"Ah, aku melupakannya. Dugaanmu tepat. Ada bilik kecil penyimpanan tepat di belakang dinding keran," sahut Pak Doni. Ia menunjukkan layar handphonenya. "Agak aneh. Hanya ada selembar foto gadis cantik, segulungan rambut panjang, dan kain putih kumal bertuliskan aksara Jawa kuno. Aku tak mengerti artinya. Polisi mengizinkan aku memfoto barang-barang tersebut. Siapa tahu ada di antara kita ada yang mengenalnya."

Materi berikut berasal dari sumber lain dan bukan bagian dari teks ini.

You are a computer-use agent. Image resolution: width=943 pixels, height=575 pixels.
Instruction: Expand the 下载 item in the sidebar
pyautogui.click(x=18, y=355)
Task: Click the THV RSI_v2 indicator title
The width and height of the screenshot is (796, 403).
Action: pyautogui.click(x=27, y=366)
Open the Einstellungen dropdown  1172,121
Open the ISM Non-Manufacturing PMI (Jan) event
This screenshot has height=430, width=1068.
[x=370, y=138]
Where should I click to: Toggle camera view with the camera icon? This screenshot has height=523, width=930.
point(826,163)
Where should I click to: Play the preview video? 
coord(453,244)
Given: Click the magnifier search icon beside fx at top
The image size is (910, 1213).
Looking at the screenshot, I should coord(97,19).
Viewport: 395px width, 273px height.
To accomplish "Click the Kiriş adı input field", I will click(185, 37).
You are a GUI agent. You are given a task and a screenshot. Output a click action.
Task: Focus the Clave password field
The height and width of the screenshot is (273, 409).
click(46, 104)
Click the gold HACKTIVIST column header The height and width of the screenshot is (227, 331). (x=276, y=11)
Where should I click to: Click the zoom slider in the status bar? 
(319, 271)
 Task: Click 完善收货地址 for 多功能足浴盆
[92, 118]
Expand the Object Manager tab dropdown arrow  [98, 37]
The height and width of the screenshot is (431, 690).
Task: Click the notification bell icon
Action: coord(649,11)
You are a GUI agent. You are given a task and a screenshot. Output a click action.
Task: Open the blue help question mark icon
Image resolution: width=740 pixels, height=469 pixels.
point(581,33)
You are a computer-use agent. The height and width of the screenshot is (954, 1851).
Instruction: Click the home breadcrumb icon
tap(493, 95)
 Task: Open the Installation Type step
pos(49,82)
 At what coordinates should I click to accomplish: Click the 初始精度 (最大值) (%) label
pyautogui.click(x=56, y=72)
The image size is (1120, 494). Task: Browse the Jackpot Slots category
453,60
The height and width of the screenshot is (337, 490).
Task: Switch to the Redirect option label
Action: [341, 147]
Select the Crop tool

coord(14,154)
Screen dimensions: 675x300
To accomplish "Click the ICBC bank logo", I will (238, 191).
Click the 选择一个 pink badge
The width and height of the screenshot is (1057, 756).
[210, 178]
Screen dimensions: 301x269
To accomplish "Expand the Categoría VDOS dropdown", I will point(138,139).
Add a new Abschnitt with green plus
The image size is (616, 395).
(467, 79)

Aku, Ranko, dan Tama langsung berebutan melihatnya.
"Itu kan si kunti merah. Aku sangat mengingat lekuk wajah dan bibirnya," kata Ranko.
"Benar," sahutku.
"Tak diragukan lagi," timpal Tama. Suara Tama tentu saja hanya terdengar olehku dan Ranko.
"Aduh, kasus ini tambah seram saja. Bagaimana kita mengatakannya pada polisi bahwa gadis di foto ini ialah kunti merah yang merasuki Linda dan membunuh Almarhum," kata Pak Doni dengan gugup. "Polisi tak akan mempercayai perkataan kita."
"Tapi ini kemajuan. Kita tinggal menunggu identitas gadis itu dan misteri ini akan mulai terkuak," sahutku.
"Bagaimana dengan Linda? Apa polisi sudah menemukan titik terang?"
Pak Doni menggeleng-gelengkan kepalanya yang agak pitak. "Buntu. Tak ada yang mengetahui keberadaan Linda. Semoga Allah Swt melindungi gadis itu."
Seminggu setelah penemuan potongan jenazah Pak Faiz, Linda ditemukan sedang mengais sampah di dekat Kedai Oishi. Penampilannya acak-acakan. Gaun merahnya penuh dengan robekan dan kotor karena ia hidup menggelandang berhari-hari.